Go to the Alerts page to view events that are generated when an endpoint in the cluster queries a name on the list. For more information, see Manage alerts.

Using CLIs​

  1. Create the GlobalThreatFeed YAML and save it to file. The simplest example of this looks like the following. Replace the name and the URL with your feed.

    apiVersion: projectcalico.org/v3
    kind: GlobalThreatFeed
    metadata:
    name: my-threat-feed
    spec:
    content: DomainNameSet
    mode: Enabled
    description: 'This is my threat feed'
    feedType: Custom
    pull:
    http:
    url: https://my.threatfeed.com/deny-list
  2. Add the global threat feed to the cluster.

    kubectl apply -f <your_threatfeed_filename>

Go to the Alerts page to view events that are generated when an endpoint in the cluster queries a name on the list. For more information, see Manage alerts.

Push threat feed updates​

Use the push method if your threat feeds that are not in newline-delimited format, not available over HTTP, or if you prefer to push updates as they become available.

  1. Create the GlobalThreatFeed YAML and save it to file. Replace the name field with your own name. The name is important in the later steps so make note of it.

    apiVersion: projectcalico.org/v3
    kind: GlobalThreatFeed
    metadata:
    name: my-threat-feed
    spec:
    content: DomainNameSet
    mode: Enabled
    description: 'This is my threat feed'
    feedType: Custom
  2. Add the global threat feed to the cluster.
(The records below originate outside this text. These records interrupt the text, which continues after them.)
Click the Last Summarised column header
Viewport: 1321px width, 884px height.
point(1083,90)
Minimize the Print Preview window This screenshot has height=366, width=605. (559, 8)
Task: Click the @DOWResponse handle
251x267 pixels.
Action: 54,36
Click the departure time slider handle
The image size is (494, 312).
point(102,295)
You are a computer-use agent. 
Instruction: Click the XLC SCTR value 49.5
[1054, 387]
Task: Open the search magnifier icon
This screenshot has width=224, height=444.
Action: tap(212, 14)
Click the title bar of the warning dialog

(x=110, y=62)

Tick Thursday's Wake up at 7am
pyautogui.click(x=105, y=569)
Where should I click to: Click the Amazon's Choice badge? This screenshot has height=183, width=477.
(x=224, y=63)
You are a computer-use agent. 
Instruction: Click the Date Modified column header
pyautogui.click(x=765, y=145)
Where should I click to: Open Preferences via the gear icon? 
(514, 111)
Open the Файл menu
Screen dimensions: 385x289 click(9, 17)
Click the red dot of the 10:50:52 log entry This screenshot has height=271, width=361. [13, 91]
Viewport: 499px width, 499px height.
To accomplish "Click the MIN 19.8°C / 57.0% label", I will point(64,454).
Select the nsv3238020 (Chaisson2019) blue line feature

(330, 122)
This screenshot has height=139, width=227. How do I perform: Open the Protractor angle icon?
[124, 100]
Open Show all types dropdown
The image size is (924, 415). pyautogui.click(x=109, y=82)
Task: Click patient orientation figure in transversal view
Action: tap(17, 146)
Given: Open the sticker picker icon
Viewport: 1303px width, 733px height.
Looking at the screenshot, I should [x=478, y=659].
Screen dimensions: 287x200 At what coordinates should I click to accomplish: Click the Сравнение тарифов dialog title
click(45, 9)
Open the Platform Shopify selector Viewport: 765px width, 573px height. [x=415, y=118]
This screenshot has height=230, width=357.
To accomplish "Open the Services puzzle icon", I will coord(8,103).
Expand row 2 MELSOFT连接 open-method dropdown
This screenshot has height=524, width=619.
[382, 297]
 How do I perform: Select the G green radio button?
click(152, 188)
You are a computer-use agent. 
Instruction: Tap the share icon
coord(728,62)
    kubectl apply -f <your_threatfeed_filename>
  3. Configure or program your threat feed to write updates to Elasticsearch. This Elasticsearch document is written using the tigera_secure_ee_threatfeeds_domainnameset.\<cluster_name>. alias and must have the ID set to the name of the global threat feed object. The doc should have a single field called domains, containing a list of domain names. For example:

    PUT tigera_secure_ee_threatfeeds_domainnameset.cluster./_doc/my-threat-feed
    {
    "domains" : ["malicious.badstuff", "hacks.r.us"]
    }

    Note that to push data to ES, you'll need to configure a policy that allows that information to reach the ES cluster. See the Elasticsearch document APIs for how to create and update documents in Elasticsearch.

    If no alias exists in your Elasticsearch cluster, configure to write the Elastic document by specifying an index. Since the index name <tigera_secure_ee_threatfeeds_domainnameset.cluster.linseed-{now/s{yyyyMMdd}}-000001> contains a date pattern, make sure to send the request using the index name URL encoded.

    PUT /%3Ctigera_secure_ee_threatfeeds_domainnameset.cluster.linseed-%7Bnow%2Fs%7ByyyyMMdd%7D%7D-000001%3E/_doc/my-threat-feed
    {
    "domains" : ["malicious.badstuff", "hacks.r.us"]
    }
  4. In Calico Enterprise Manager, go the β€œAlerts” page to view events that are generated when an endpoint in the cluster queries a name on the list.

Additional resources​

See GlobalThreatFeed resource definition for all configuration options.